[Data extracted from a collection]
--------------------------------------------------

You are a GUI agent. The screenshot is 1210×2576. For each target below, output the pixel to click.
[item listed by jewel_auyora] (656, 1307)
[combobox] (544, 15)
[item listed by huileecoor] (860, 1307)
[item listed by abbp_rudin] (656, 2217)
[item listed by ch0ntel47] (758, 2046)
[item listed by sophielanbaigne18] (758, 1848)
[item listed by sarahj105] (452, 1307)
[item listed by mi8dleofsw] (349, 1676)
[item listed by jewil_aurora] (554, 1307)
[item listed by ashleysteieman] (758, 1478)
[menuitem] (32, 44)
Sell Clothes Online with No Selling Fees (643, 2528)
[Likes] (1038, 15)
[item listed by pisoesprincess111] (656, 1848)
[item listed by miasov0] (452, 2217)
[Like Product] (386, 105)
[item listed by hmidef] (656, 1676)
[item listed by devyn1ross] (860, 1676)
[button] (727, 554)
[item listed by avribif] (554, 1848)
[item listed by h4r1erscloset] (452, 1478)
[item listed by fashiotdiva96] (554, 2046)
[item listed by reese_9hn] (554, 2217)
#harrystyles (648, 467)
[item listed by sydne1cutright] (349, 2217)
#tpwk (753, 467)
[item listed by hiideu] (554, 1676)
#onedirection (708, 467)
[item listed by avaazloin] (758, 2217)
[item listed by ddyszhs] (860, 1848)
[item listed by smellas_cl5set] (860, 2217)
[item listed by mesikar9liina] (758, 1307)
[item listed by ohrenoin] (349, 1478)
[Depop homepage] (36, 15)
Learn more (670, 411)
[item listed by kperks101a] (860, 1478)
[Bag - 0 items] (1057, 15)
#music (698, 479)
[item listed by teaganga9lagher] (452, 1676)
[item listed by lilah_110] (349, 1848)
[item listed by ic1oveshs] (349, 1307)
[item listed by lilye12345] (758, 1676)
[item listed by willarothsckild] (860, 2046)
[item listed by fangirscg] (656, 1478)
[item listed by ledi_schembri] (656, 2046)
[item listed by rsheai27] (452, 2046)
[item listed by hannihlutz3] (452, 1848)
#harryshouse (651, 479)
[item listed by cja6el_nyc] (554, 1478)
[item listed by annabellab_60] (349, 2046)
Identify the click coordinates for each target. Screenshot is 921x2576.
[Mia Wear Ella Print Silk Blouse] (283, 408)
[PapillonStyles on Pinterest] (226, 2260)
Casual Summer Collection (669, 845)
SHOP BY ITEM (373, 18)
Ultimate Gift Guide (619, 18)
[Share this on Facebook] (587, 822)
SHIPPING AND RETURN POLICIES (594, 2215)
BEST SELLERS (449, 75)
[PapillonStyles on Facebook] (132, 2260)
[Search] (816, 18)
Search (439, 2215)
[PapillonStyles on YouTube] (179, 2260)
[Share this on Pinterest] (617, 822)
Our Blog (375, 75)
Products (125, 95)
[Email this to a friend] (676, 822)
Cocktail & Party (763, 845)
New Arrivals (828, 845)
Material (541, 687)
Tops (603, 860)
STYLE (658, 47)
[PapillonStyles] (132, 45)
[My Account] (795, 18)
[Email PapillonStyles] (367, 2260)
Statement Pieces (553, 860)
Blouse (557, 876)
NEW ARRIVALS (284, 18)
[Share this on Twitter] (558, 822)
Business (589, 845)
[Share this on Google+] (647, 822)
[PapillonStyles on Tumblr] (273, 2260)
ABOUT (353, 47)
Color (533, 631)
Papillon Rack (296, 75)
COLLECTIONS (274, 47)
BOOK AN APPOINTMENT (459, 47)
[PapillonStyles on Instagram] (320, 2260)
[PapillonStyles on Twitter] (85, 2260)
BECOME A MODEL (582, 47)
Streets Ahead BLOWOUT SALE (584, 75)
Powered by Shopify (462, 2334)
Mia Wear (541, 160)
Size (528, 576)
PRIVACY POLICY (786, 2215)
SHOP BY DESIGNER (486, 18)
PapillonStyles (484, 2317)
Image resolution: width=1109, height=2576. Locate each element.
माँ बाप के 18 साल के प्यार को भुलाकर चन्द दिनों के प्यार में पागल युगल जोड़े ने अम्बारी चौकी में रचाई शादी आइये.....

--------------------------------------------------

DIRECTIONS: Would you please repeat exactly the lines above, starting at the line with "[PapillonStyles on Facebook] (132, 2260)" and stopping at the line with "[Email PapillonStyles] (367, 2260)", both included?

ANSWER FOR THIS EXERCISE:
[PapillonStyles on Facebook] (132, 2260)
[Search] (816, 18)
Search (439, 2215)
[PapillonStyles on YouTube] (179, 2260)
[Share this on Pinterest] (617, 822)
Our Blog (375, 75)
Products (125, 95)
[Email this to a friend] (676, 822)
Cocktail & Party (763, 845)
New Arrivals (828, 845)
Material (541, 687)
Tops (603, 860)
STYLE (658, 47)
[PapillonStyles] (132, 45)
[My Account] (795, 18)
[Email PapillonStyles] (367, 2260)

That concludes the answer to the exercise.